Like much of the warehouse and logistics industries, the cold storage aspect of it is growing rapidly as well in almost every major KPI. Driven by the continued growth of the frozen food industry, cold storage has been evolving and adopting many of the same technologies and process innovations as standard warehouses and is expected to grow about 3.4% in 2019. However, the fact that the room is required to be cold, means that there are a long list of other process adaptations, equipment, uniforms and other accessories that are required to run a cold storage facility and make it function for the purpose it was designed for.
Today we’ll review some of the basic features of a cold storage warehouse that set it apart from a more typical one.
Just How Cold is “Cold”?
There are four basic temperature ranges and some specific needs that are implied when a facility is labeled as “cold”.
- High-temperature warehouses (+/- 5o Celsius) – is the oxymoronic term for a typical refrigerated warehouse used to store fresh produce like vegetables, fruit and flowers.
- Medium temperature warehouses (-10 to -18o Celsius) – appropriate for cold storage of meats and seafood.
- Low temperature freezer warehouses (-23 to -28o Celsius) – is the preferred environment for ice cream
- Ultra-low temperature freezer warehouses (<-30o Celsius) – recommended for industrial storage, blood banks and other medical supplies that require a deep freeze.
Obviously, a warehouse designed to store vegetables will not require as many unique adaptations as one storing blood or other ultra-low temp goods. Without cataloging everything by temperature range, let’s review a few of the main adaptations that apply to some or all of the above warehouses.
What’s The Difference?
Here are just a few of the differences you’ll see in cold storage facilities:
- Pallets – while not unique to cold storage, plastic pallets are generally the norm in cold storage because they don’t have the potential contamination issues that wood pallets have (necessitated by the predominance of food and medical commodities) and are easier to keep clean.
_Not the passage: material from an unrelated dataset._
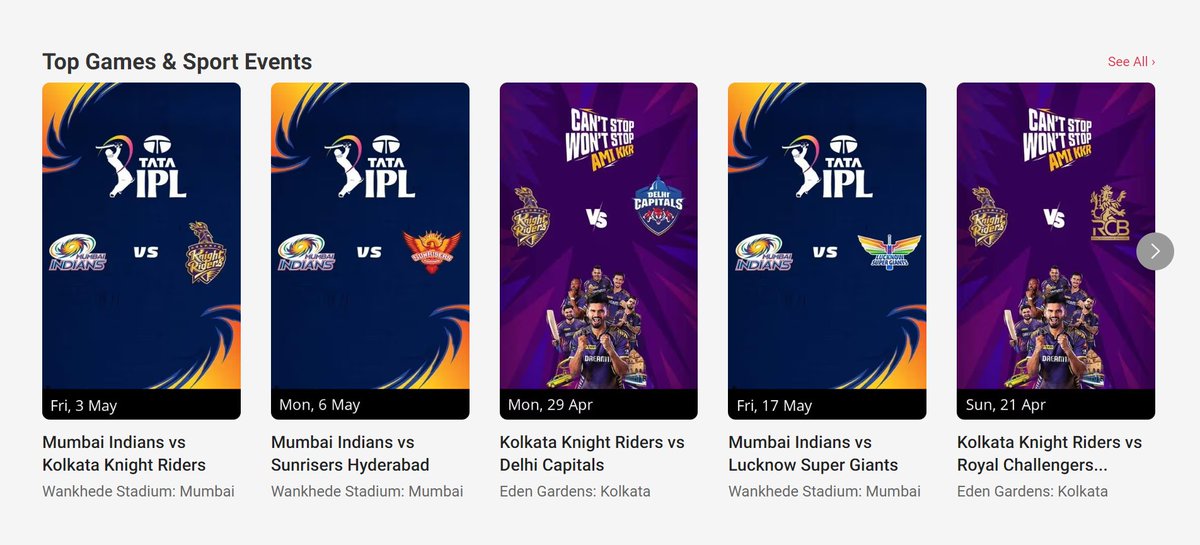The height and width of the screenshot is (545, 1200).
Task: Select the 'Mumbai Indians vs Sunrisers Hyderabad' title
Action: point(350,453)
- Space Configuration – a cold storage facility can not have racks set up the same way as a standard warehouse. Racks must be set up to maintain proper air circulation which is the key to ensuring a consistent temperature throughout the facility.
- Labels – if you’re not aware of it yet, cold temperatures are a whole new world for labeling. For both your racking and your product, you’ll need completely different labels than what you would normally use. Temperature affects the performance of the substrate, adhesive and ink, and those that work in cold temperatures are very different. In fact, you need to understand if your application requires you to apply them in cold temperatures, or just store them there, because even this difference will change your label requirements.
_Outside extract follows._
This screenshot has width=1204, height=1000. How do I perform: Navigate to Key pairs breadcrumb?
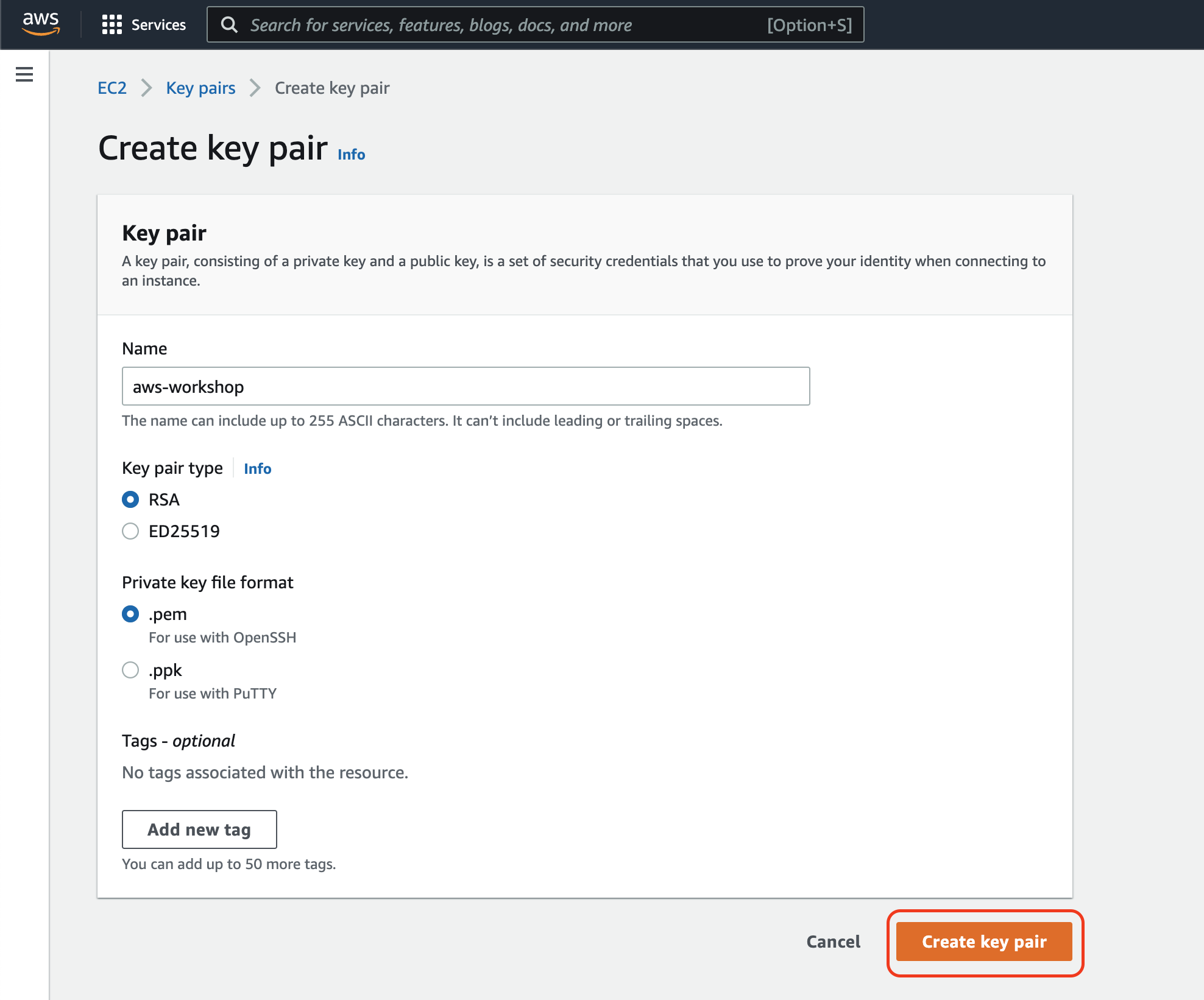(200, 88)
- Protective wear - it’s not uncommon for many warehouse jobs to require the use of gloves or goggles, but in a cold facility goggles can’t frost up and gloves need to be both sufficiently warm AND able to manipulate a touchscreen or a small keyboard.
- Devices – how does a “rugged” device do in cold storage? Well, not every rugged device is going to be designed for cold temperatures. And even some that are may not be fully functional in the lower temperatures. There are literally dozens of features that need to considered for extreme cold with electronic devices, not all of them are intuitive.
- Screens that frost up
- Batteries that can’t charge and general degradation of the battery itself.
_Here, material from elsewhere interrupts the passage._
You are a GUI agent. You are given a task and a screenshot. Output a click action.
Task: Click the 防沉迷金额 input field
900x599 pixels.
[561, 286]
- Features that stop functioning in cold (not only consumer-grade devices but even some commercial devices not explicitly designed for the purpose)
- Larger keypads for use with bulkier gloves
- Frost obscuring optical ports on scanners
- Condensation from moving in and out of different temperature zones
- Wireless LAN – Believe it or not, even your wireless signals can be negatively impacted by extreme cold. Radio waves have reduced range in colder air, and are also prone to having dead zones where insulated walls come into play.
Getting it Right
The complexity of a modern warehouse with the unique requirements for wireless networks (different than a typical office LAN), variety of devices and the ballet of movement taking place over the course of a day where different processes take the spotlight at different times of day is already challenging enough without adding “extreme cold” into the mix.
Getting a cold facility done right starts at the design phase. Like any other facility, good partnerships matter to not only make it run smoothly, but to ensure the facility is built to provide the highest rate of success on a daily operational basis. With every aspect of the facility requiring a customize, more rugged version of more typical requirements, getting the design and equipment specs right is critical. Specialists with cold storage expertise are one of the partnerships you’ll want to have to optimize your cold storage facility.